SHORT PROBLEM:
In the records below, begin at the line that has "The height and" and stop after the line that has "Action: pyautogui.click(x=310, y=390)". Reproduce those lines with "sidebar" swapped for "side panel", keep everything else unchanged, and omit the pictures.

[Dataset excerpt]
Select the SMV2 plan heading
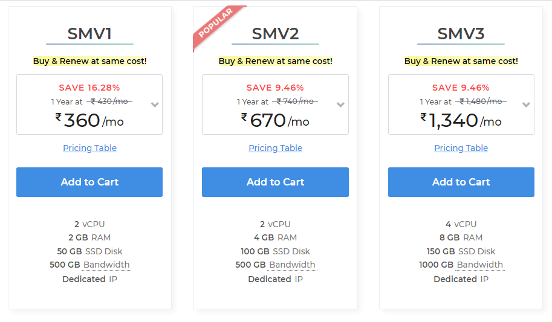 [275, 33]
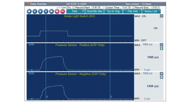
Task: Close the Brake Light Switch graph panel
Action: 161,16
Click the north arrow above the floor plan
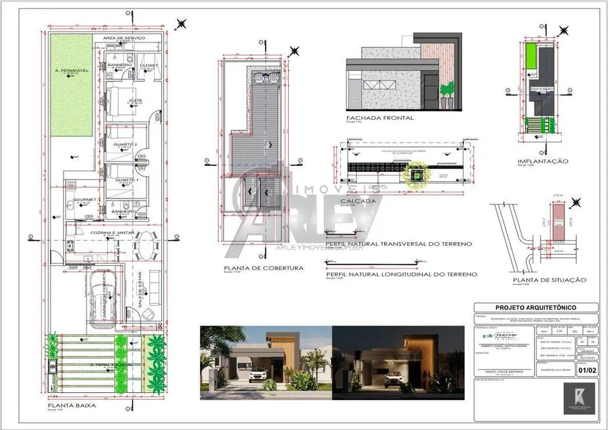 pos(180,24)
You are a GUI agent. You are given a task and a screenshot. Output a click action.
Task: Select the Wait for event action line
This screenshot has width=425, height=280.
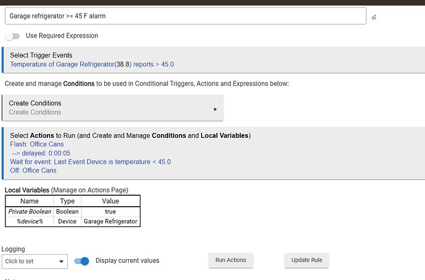pyautogui.click(x=90, y=162)
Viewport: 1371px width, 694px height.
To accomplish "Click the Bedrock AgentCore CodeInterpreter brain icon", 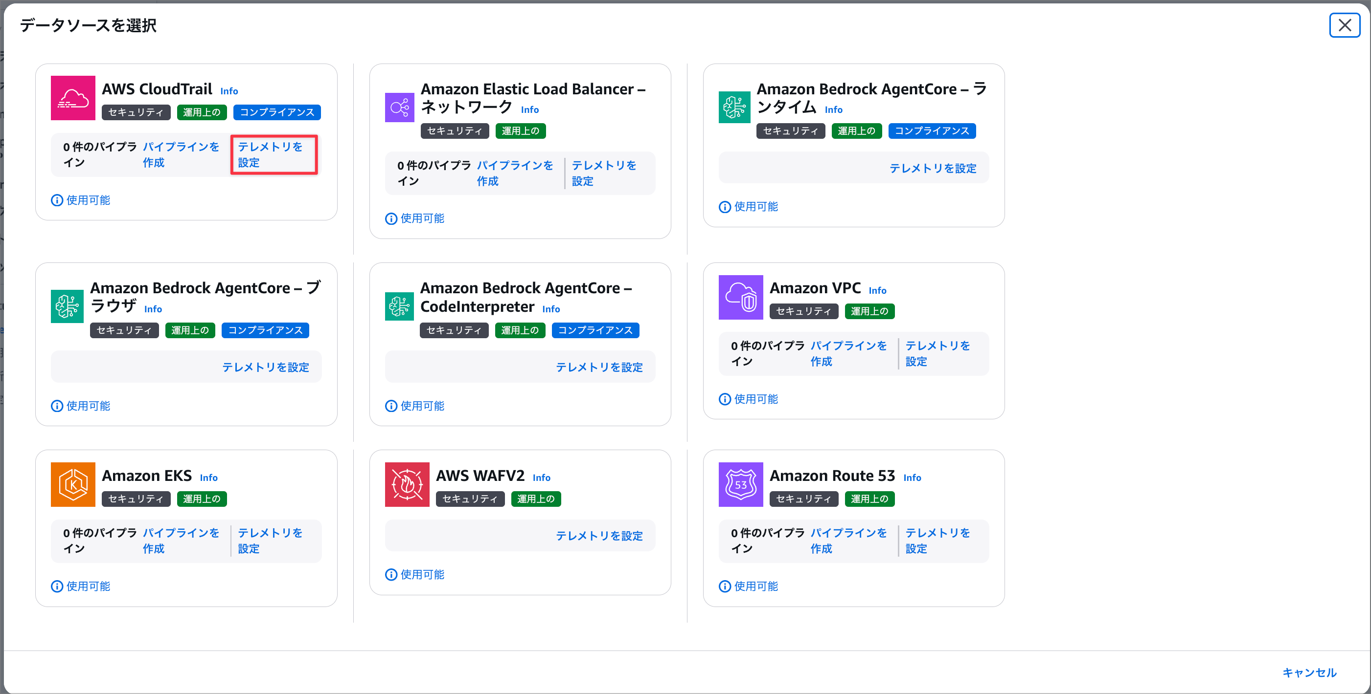I will click(399, 306).
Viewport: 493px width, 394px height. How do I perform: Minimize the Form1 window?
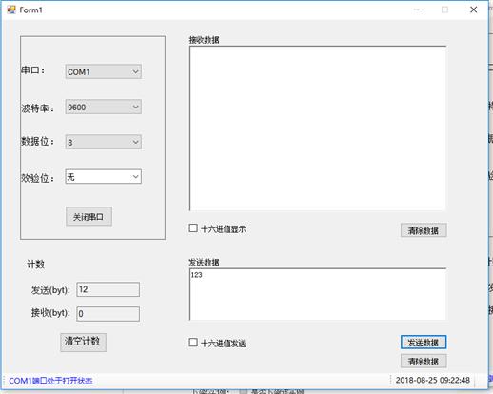(x=417, y=10)
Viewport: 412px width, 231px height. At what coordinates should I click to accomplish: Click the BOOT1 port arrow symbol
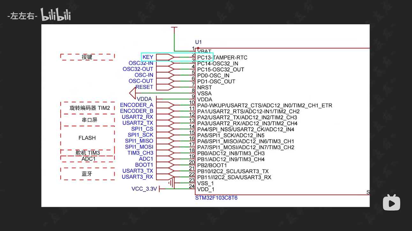click(x=165, y=165)
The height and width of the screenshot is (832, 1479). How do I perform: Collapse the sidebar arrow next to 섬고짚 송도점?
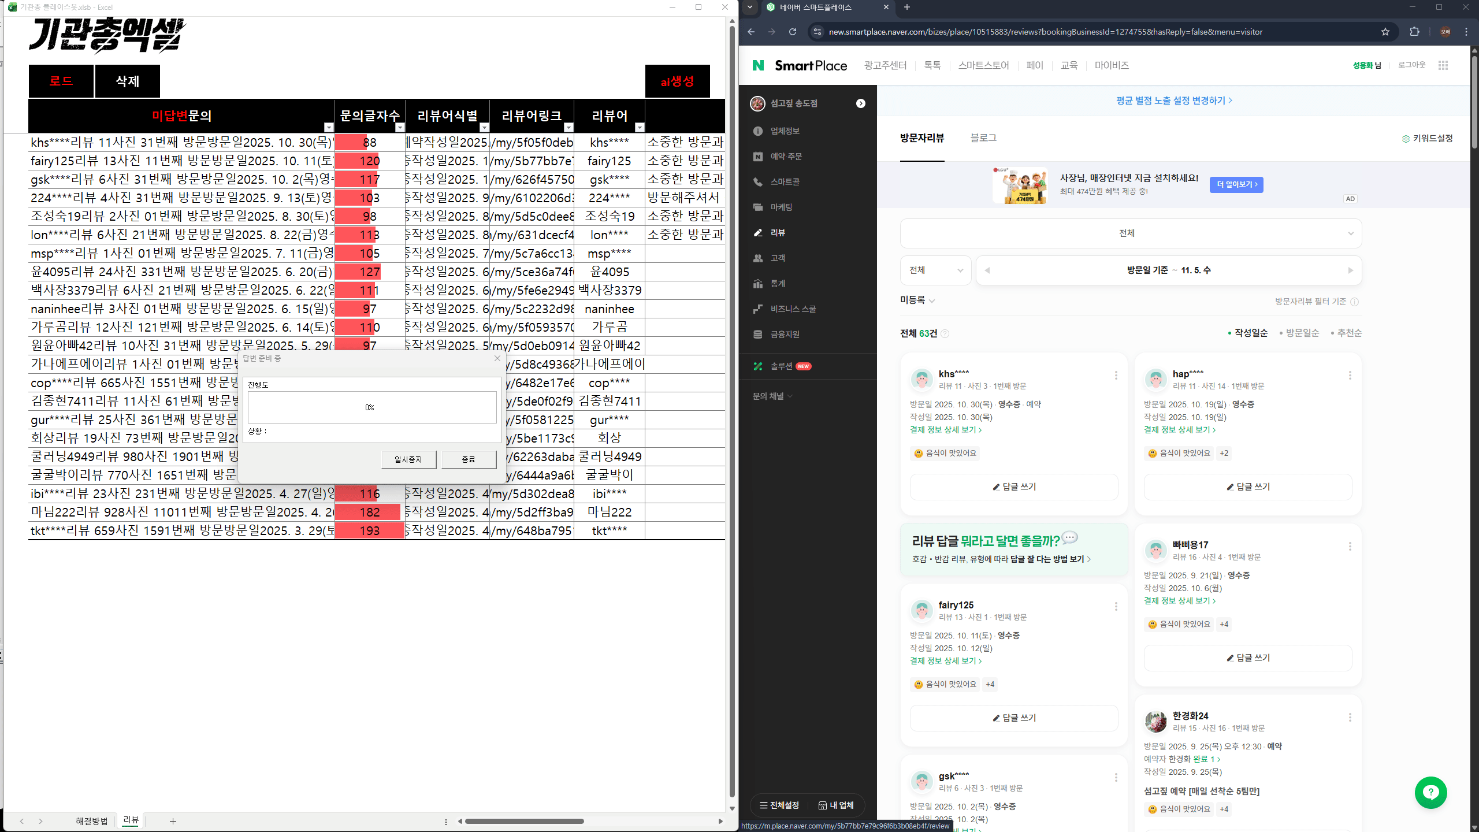click(x=861, y=103)
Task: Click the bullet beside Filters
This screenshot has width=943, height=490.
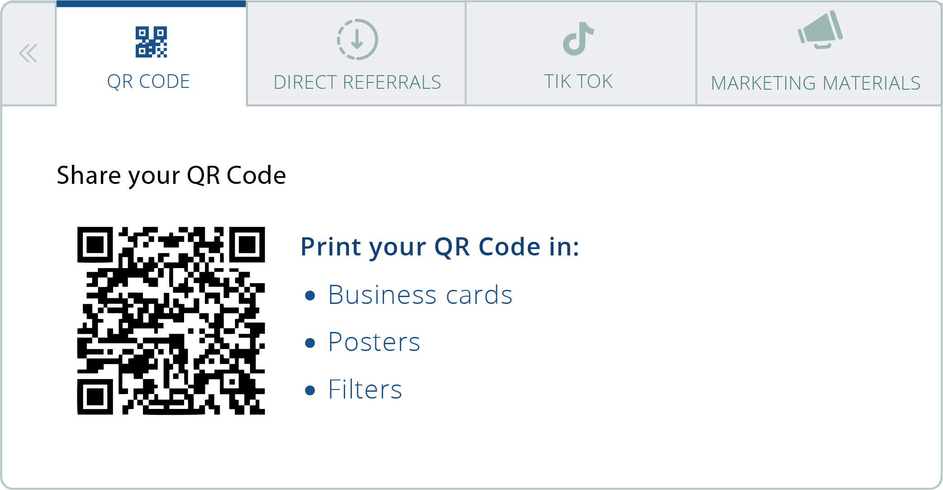Action: pyautogui.click(x=310, y=390)
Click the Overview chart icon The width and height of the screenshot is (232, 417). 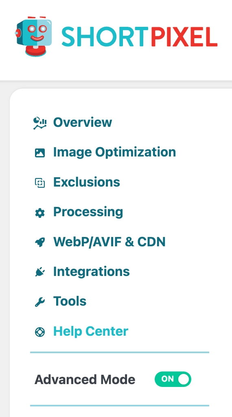coord(40,123)
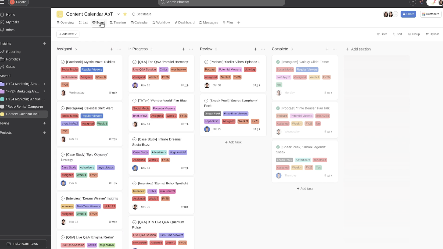Click the Create button in the top bar
Screen dimensions: 443x249
tap(18, 2)
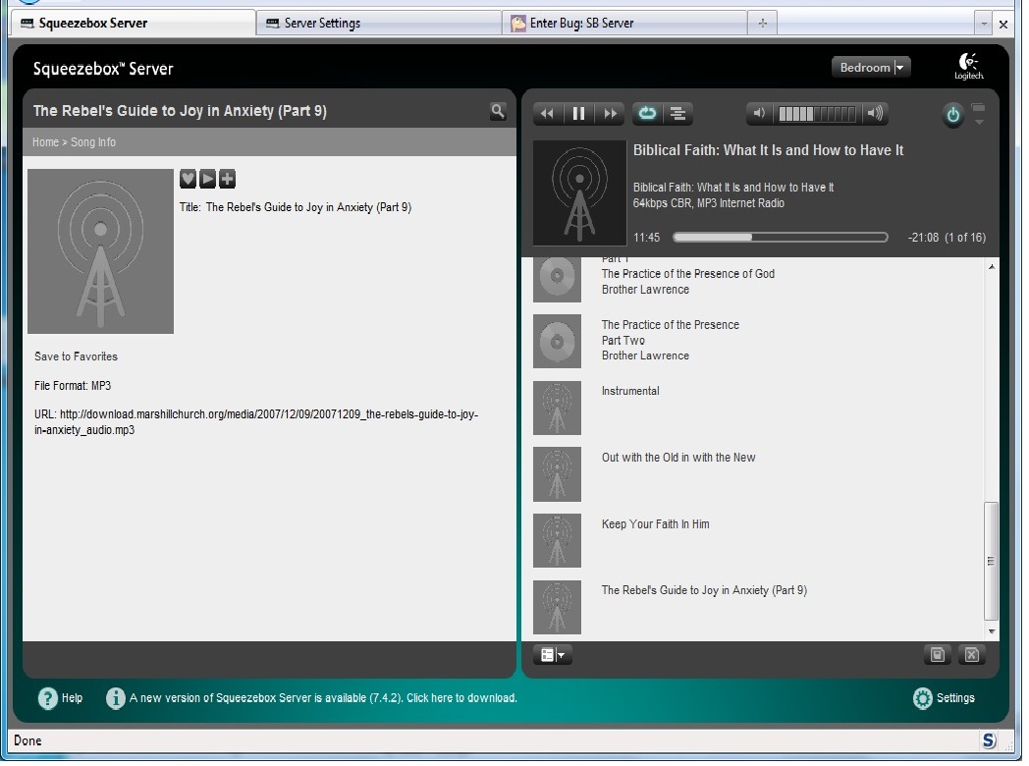Image resolution: width=1029 pixels, height=766 pixels.
Task: Toggle repeat playlist mode
Action: pos(647,114)
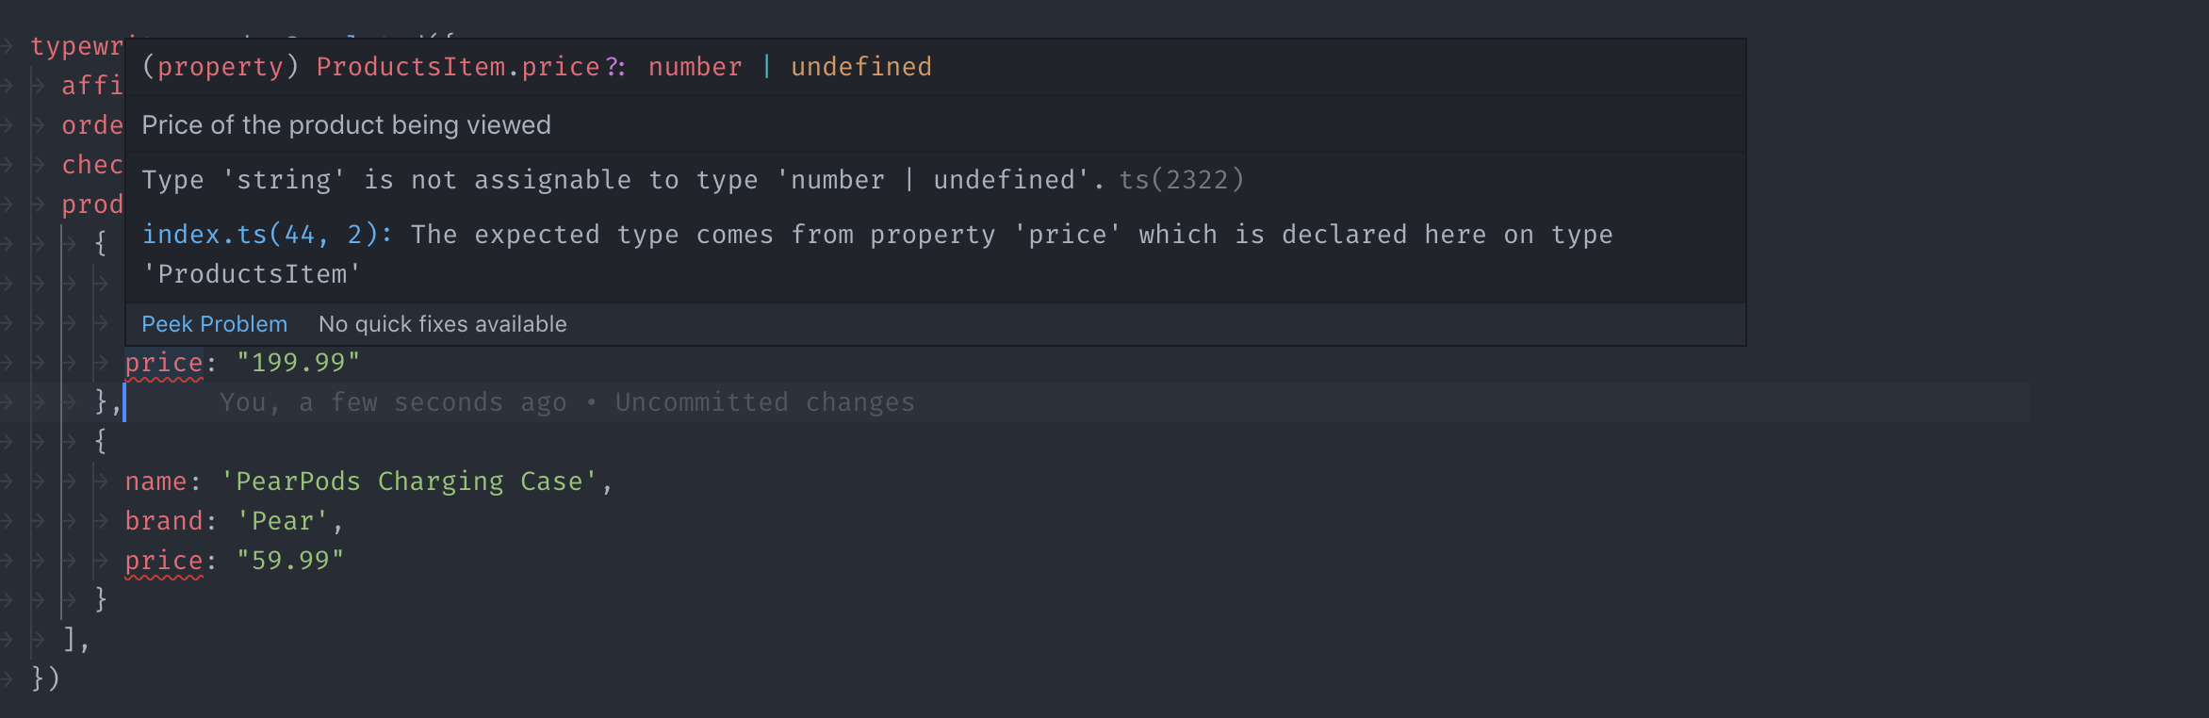Click the Peek Problem link
The image size is (2209, 718).
(x=214, y=323)
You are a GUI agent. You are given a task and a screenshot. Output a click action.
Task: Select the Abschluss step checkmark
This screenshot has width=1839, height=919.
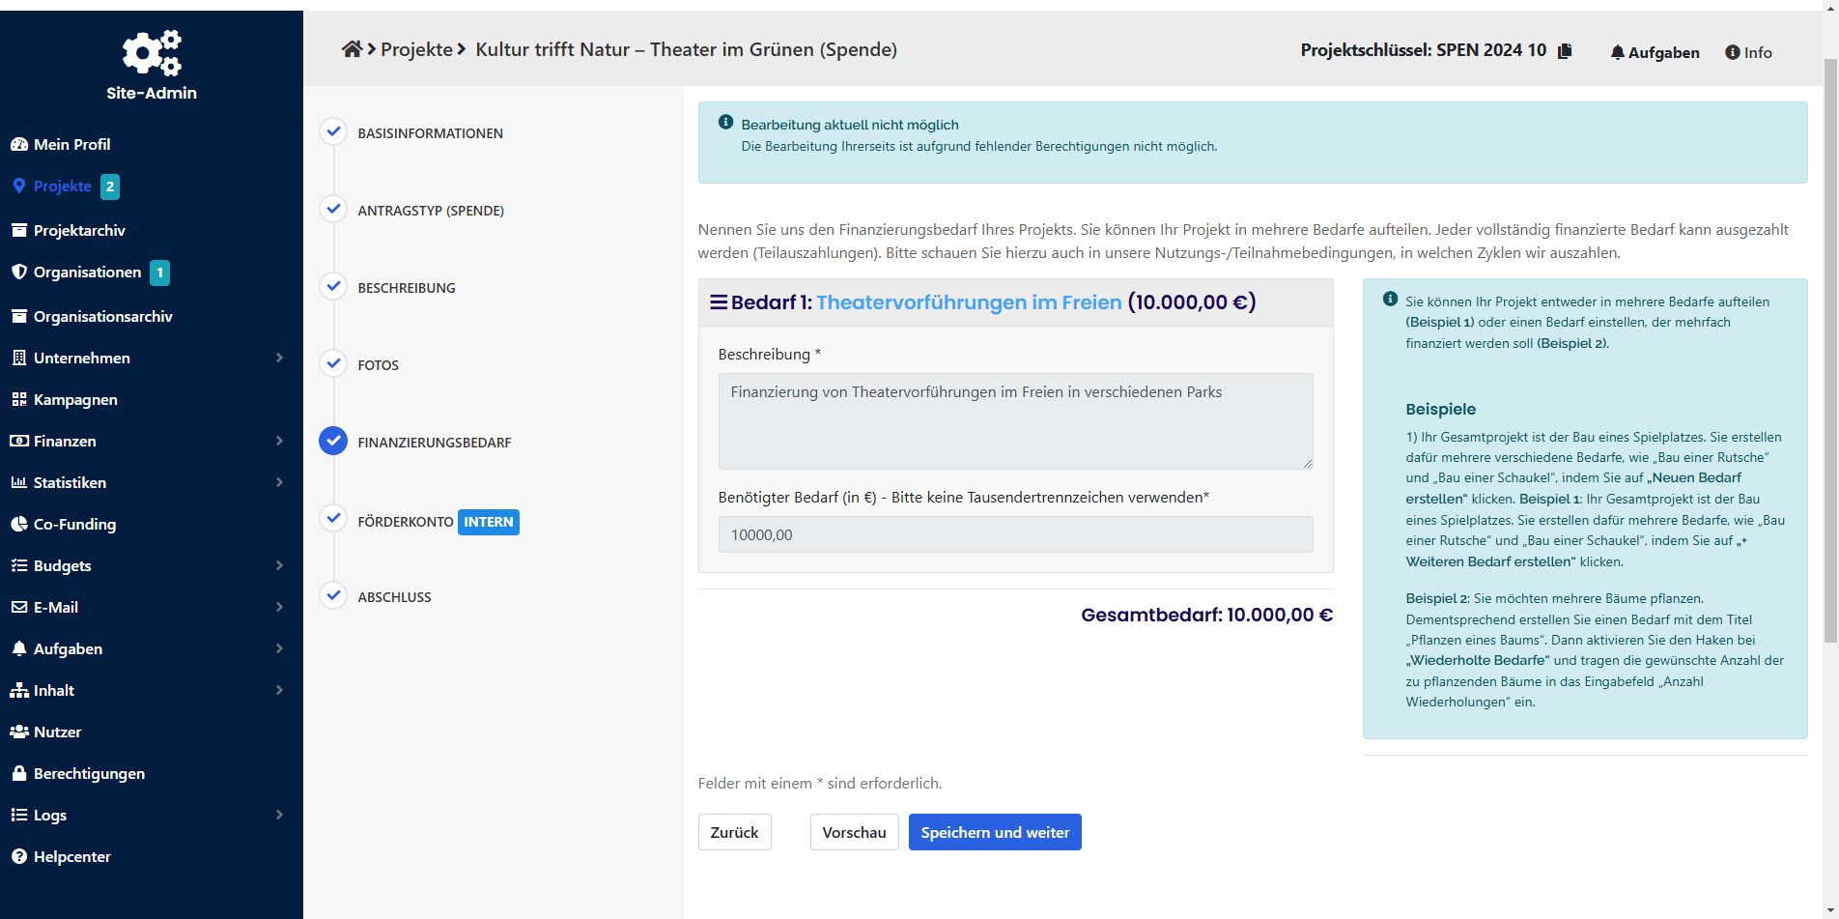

ANSWER BELOW:
The height and width of the screenshot is (832, 1479). How do I perform: Collapse the side panel arrow next to 섬고짚 송도점?
click(x=861, y=103)
Task: Click the bullet beside Filters
This screenshot has width=943, height=490.
Action: pyautogui.click(x=310, y=390)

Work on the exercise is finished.